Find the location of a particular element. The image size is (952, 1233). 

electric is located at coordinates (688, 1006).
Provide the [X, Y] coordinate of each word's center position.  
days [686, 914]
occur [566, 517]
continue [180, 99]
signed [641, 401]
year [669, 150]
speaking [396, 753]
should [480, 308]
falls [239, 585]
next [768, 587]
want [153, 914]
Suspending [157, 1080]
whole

◇ ◇ ◇ ◇ ◇

THE PROBLEM:
Can you render the lines above as a numbered list, skipping any blank lines?

EXPECTED OUTPUT:
1. Find the location of a particular element. The image size is (952, 1233). 
2. electric is located at coordinates (688, 1006).
3. Provide the [X, Y] coordinate of each word's center position.  
4. days [686, 914]
5. occur [566, 517]
6. continue [180, 99]
7. signed [641, 401]
8. year [669, 150]
9. speaking [396, 753]
10. should [480, 308]
11. falls [239, 585]
12. next [768, 587]
13. want [153, 914]
14. Suspending [157, 1080]
15. whole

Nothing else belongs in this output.